Workers Comp Zone


In football it’s often relatively easy to gain big yardage in mid-field plays. But as you get closer to the goal line resistance often stiffens.

So it is with workers’ comp. Consensus on how to change the system is often hard to achieve.

As September looms on the horizon, and California’s legislative season comes to a close, the notion of consensus will be tested.

For months now there has been buzz that if there were any significant California reforms they would probably be incorporated into the “Mendoza bill”, SB 1160 (sponsored by Senator Tony Mendoza who chairs the Senate Labor and Industrial Relations Committee).

While a number of comp bills have advanced through the legislative process (AB 1244, AB 1643, AB 1922, AB 2086 and SB 563, all of which I’ll blog about over the next several weeks), SB 1160 has remained a mystery.

Meanwhile, the DWC convened extensive stakeholder meetings to develop a proposal for legislative language, presumably to be incorporated in SB 1160. I participated in that process, as did a handful of applicant attorneys, along with a number of folks from various stakeholder groups.

Although a “final language” version of the DWC’s proposal has been circulating, it may not be the final final, so I’ll hold off deep analysis for now.

But here is a broad summary of some of the more significant portions in the version that was circulated at the end of last week:

The proposal would exempt certain medical services for UR during the first 30 days after an injury. It would prohibit UR companies giving financial incentives to reviewers based on the number of denials or modifications issued. Claims administrators would have to disclose to employers and the DWC any financial interest they have in UR providers. UR providers would have to be accredited. Timelines are set for handling UR and IMR for formulary disputes. Carriers would have to report UR data to the DWC. UU telephone access for peer to peer discussion would be mandated during California business hours. MTUS updates would be exempt from formal rule making though there would still be a public comment and hearing period. Lien claimants would have to sign verified declarations that they are qualified to file the lien. Lien assignment language is tightened up. Providers who are criminally charged with fraud would have their liens stayed pending disposition of the criminal case. Labor Code 5710 fees for applicant attorneys covering the deposition of the worker would still be awarded by the WCAB but the DWC would determine a range of reasonable fees. Rules would be set to verify the identity and credentials of interpreters. The DWC would be required to adopt rules regarding a notice to be provided to employees that they may seek treatment outside the workers’ comp system.

But today Greg Jones’ article is headlined “Observers Ambivalent on DIR Legislative Proposal”. 

Some stakeholders apparently are questioning the significance of exempting selected treatments from UR in the first 30 days. Typical concerns are (from the employer/insurer view) that this is just the first step in undermining UR or (from the worker view) that this will be of limited impact since there often is little UR of accepted injuries in the first 30 days and thus it will do little to control frictional costs.
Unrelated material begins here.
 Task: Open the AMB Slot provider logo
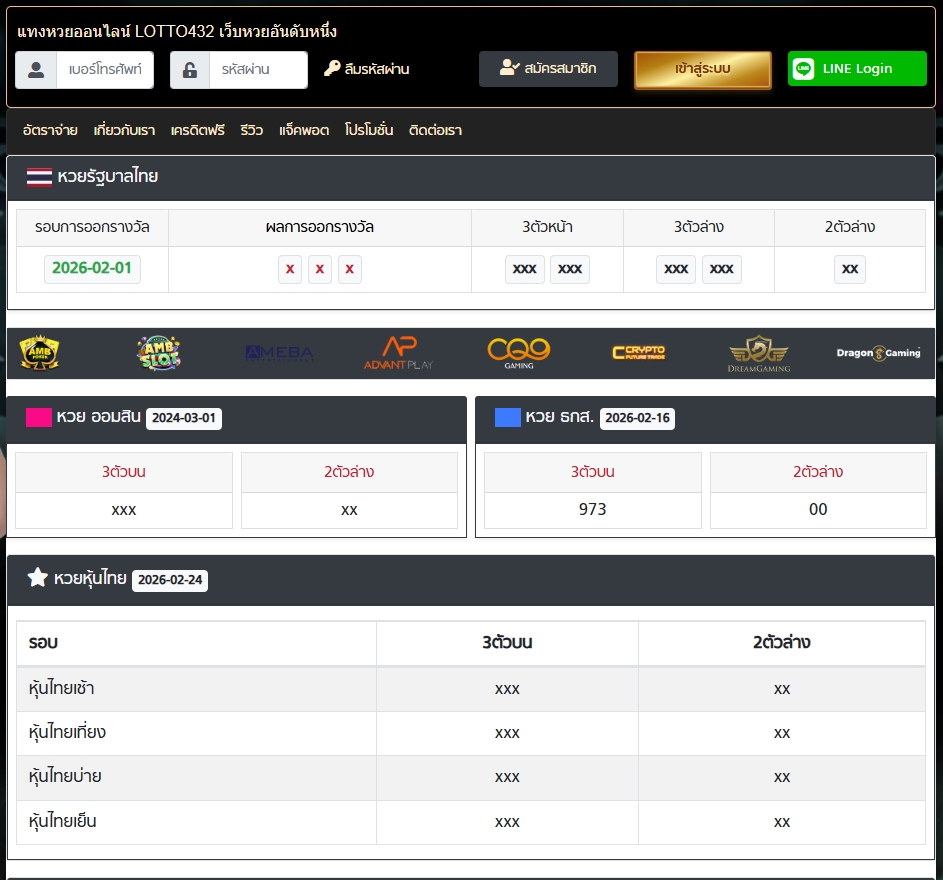(x=159, y=353)
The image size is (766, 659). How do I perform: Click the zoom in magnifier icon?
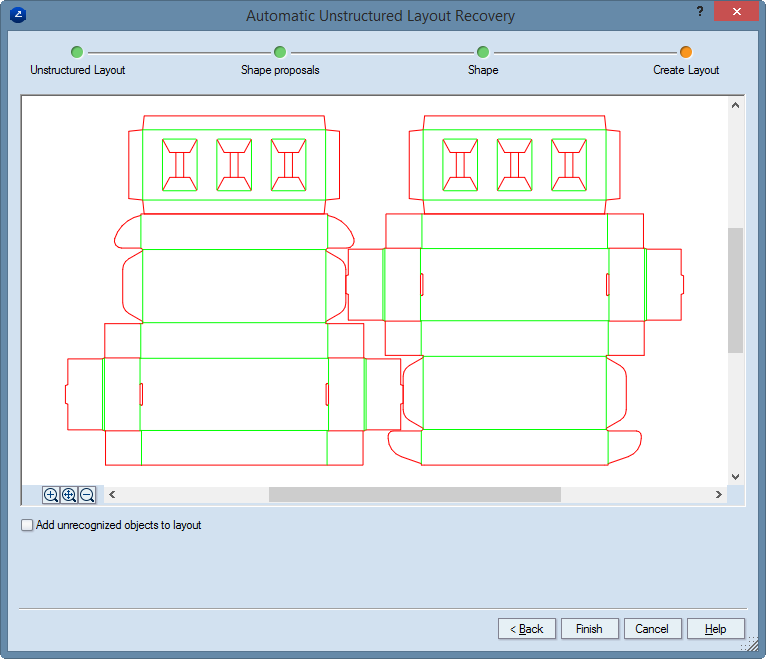point(51,495)
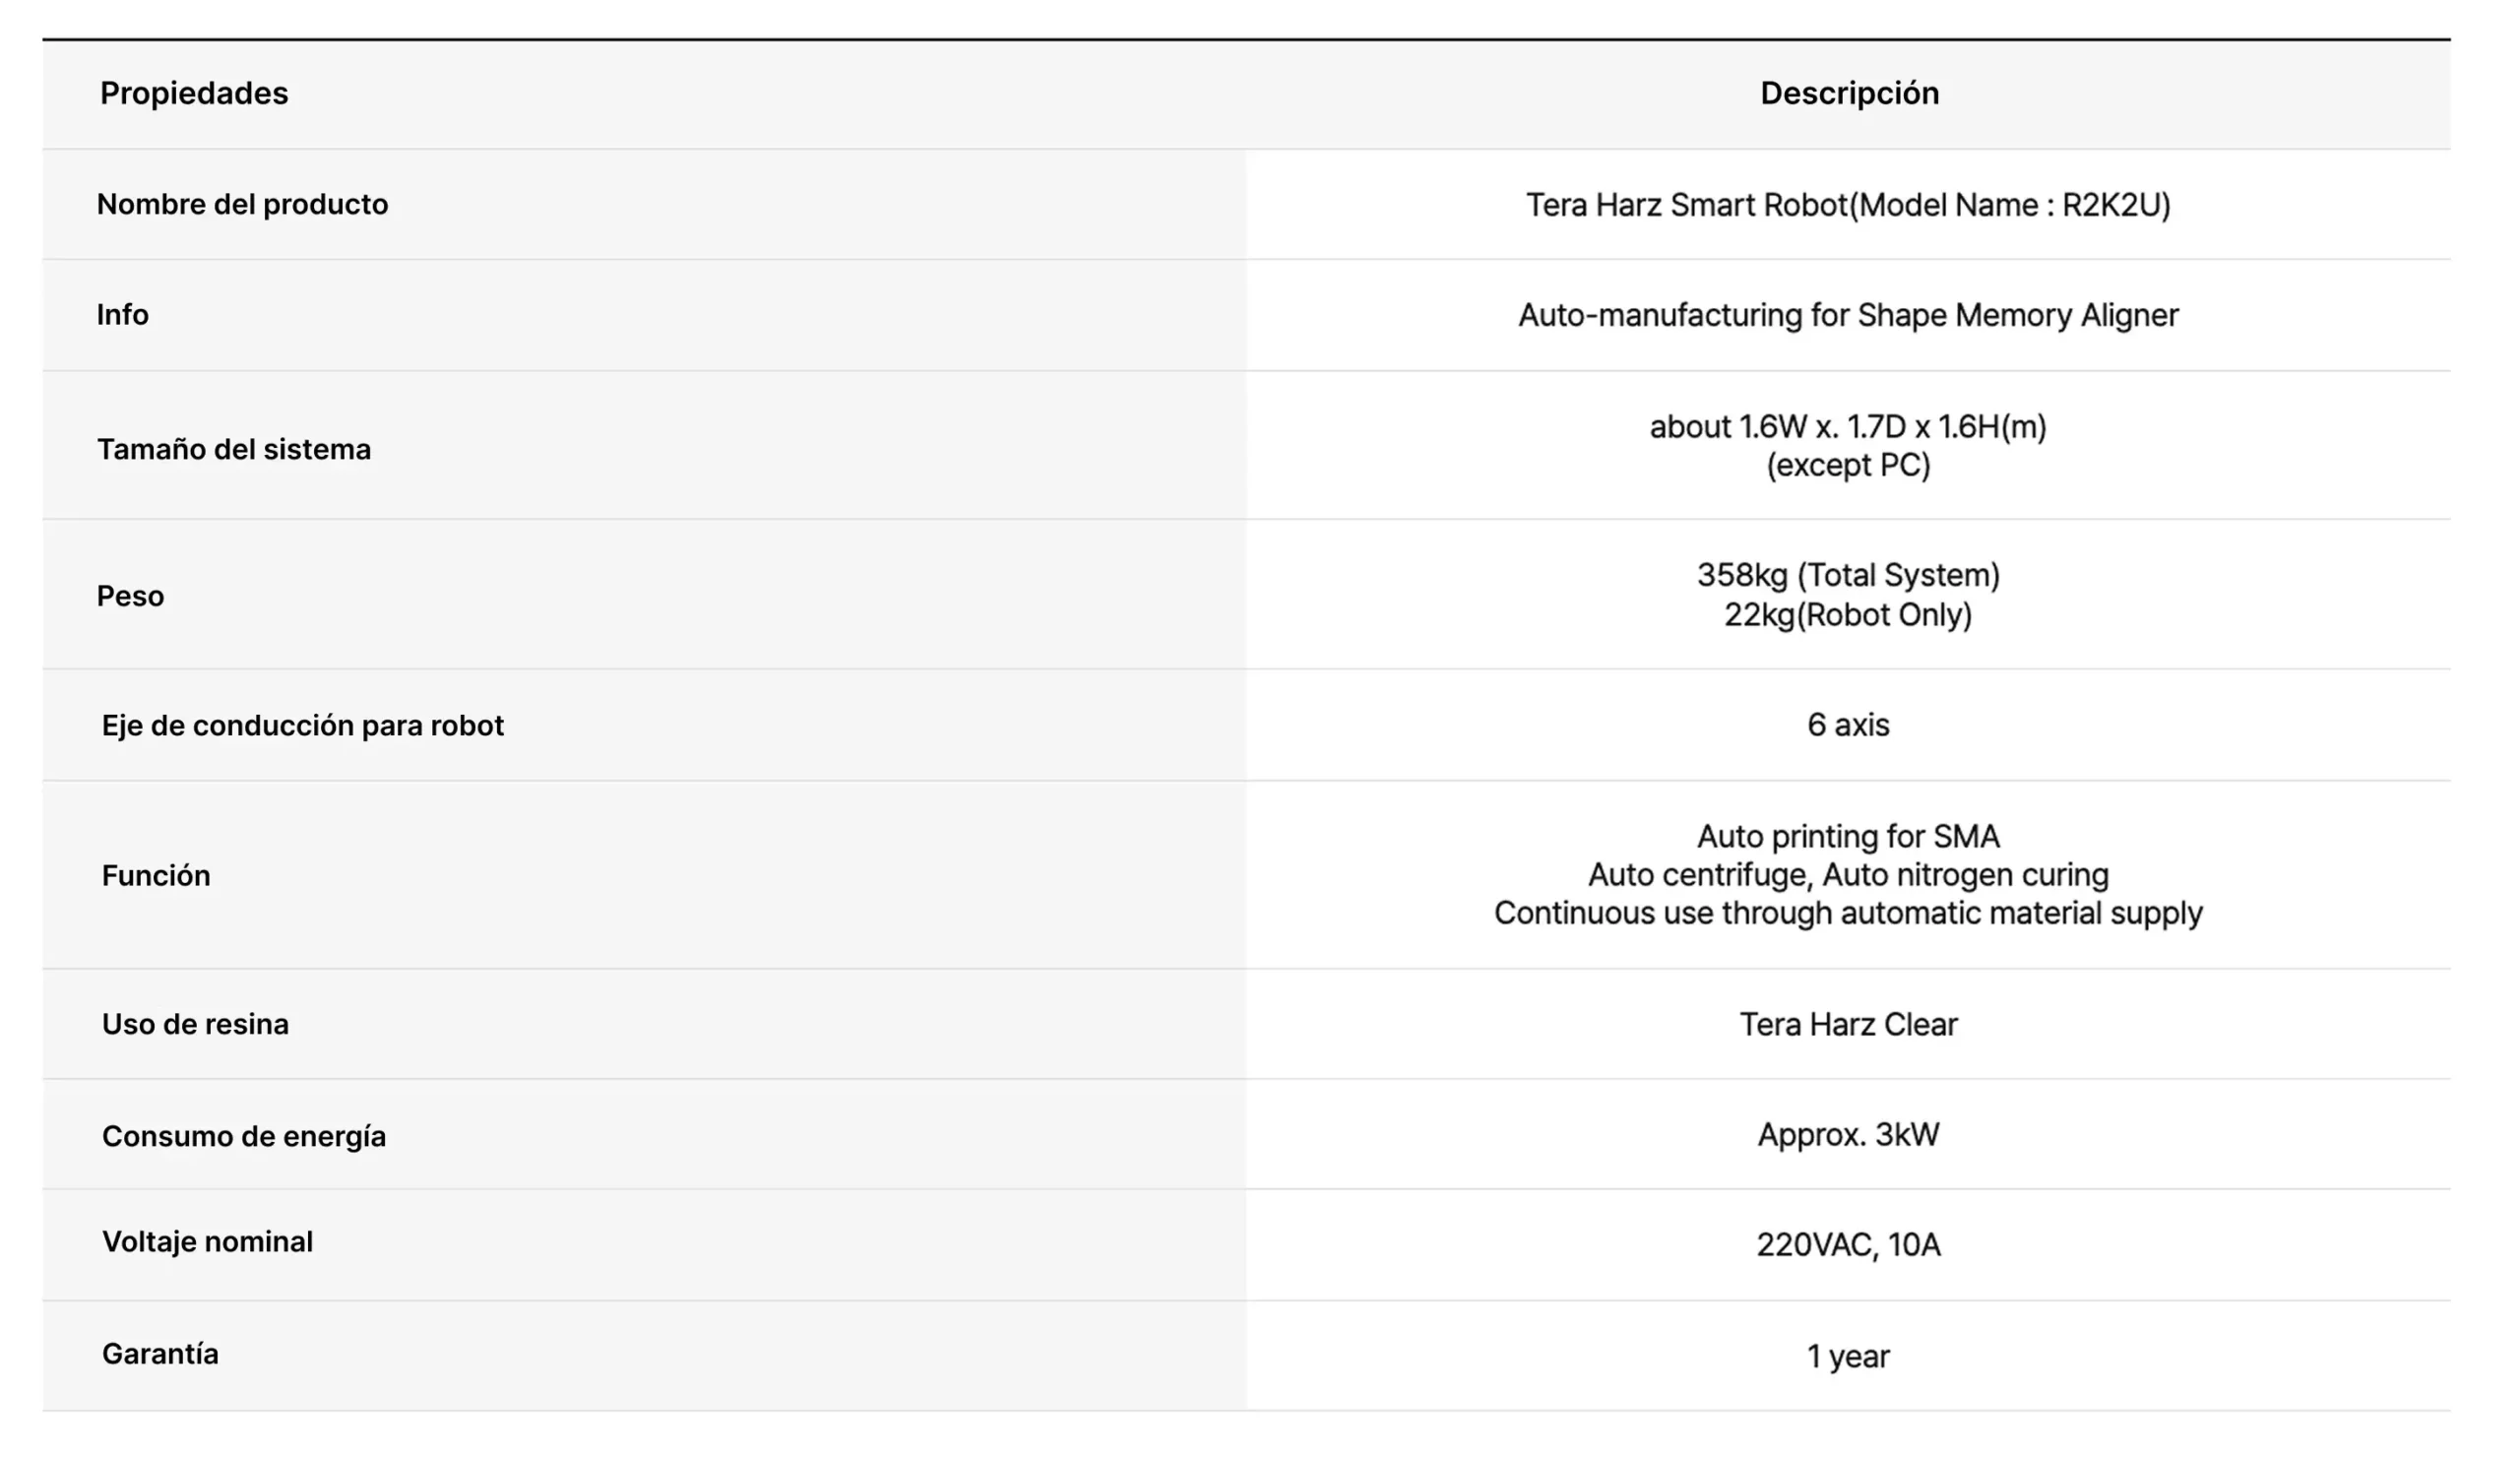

The 30 day aspect of the proposal may be underwhelming but is a reasonable tweak to the UR system that may help some workers. A RAND presentation delivered at CHSWC earlier this year had also noted that some other states exempt a range of medical services from UR.

The accreditation provision, the financial incentives ban and the financial interest disclosure provision are all important and worthy of support.

In his piece Jones also mentions concerns about the lien provider affidavits. The proposed amendments to Labor Code 4903.05 requiring a declaration under penalty of perjury are largely aimed at abusive treatment on a lien practices. While this is not generally a problem in Northern California, the problems in Southern California are rampant.

A physician filing a lien would be required to declare under penalty of perjury that he/she is providing treatment under an MPN, or was the AME or QME, or that it was for an “emergency medical condition defined under Health and Safety Code Section 1317.1 or treated per an authorization by the claims examiner, or “has made a diligent search and determined that the employer does not have a medical provider network in place” or “has documentation that medical treatment has been neglected or unreasonably refused to the employee”.

Apparently some critics claim that this will limit access to treatment, particularly for claims that are initially denied but later accepted. That argument seems weak, however, given the latter two exceptions. Where a claim is on delay or denied then the claim would fall within the last exception .

The Northern California system functions OK without large volumes of doctors “treating on a lien”, and there is no reason I can think of to continue the dichotomy in the way cases are handled around the state.